The boats were armed with seven 21 inch (533 mm) torpedo tubes. A half-dozen of these were in the bow and there was one external tube in the stern. They carried six reload torpedoes for the bow tubes for a grand total of thirteen torpedoes. Twelve mines could be carried in lieu of the internally stowed torpedoes. They were also armed with a 3-inch (76 mm) deck gun.

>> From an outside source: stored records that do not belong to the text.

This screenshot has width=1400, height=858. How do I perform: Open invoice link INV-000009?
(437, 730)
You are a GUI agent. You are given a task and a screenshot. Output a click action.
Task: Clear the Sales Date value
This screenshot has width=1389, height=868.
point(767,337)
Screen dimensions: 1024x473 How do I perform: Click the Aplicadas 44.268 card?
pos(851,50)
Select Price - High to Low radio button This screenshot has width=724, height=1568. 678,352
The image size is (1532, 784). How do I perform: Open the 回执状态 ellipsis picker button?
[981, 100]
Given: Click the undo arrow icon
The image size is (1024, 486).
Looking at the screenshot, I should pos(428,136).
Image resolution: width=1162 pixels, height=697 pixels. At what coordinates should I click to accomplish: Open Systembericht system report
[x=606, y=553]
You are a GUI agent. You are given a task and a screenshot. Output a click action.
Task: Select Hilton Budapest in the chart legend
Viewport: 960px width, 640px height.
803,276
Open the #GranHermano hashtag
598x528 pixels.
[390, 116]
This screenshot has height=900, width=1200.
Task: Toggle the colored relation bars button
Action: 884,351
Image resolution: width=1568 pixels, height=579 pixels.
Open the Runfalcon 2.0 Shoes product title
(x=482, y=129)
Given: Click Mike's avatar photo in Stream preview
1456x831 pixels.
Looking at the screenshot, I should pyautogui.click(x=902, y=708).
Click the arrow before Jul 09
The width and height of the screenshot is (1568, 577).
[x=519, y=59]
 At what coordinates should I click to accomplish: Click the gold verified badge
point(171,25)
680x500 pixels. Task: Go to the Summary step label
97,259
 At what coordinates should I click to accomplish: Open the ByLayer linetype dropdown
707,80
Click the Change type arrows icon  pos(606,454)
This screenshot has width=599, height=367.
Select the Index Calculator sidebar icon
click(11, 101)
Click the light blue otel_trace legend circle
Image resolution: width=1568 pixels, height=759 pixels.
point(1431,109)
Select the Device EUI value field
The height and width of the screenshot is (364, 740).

==Construction and career==
HMS Sturdy was built by Cammell Laird and launched on 30 September 1943. She survived the Second World War, spending most of it in the Pacific Far East, where she sank eleven Japanese sailing vessels, two Japanese tugboats and three barges, three Japanese fishing vessels, five small unidentified Japanese vessels, a coaster, two small Japanese landing craft, the Japanese communication vessels No.142 and No.128 and the Japanese ships Kosei Maru (99 BRT) and Hansei Maru. She visited Rønne on the Baltic island of Bornholm, Denmark, on 4 July 1956. Sturdy was sold in July 1957. She arrived at the yards of Clayton and Davie on 9 May 1958 for breaking up.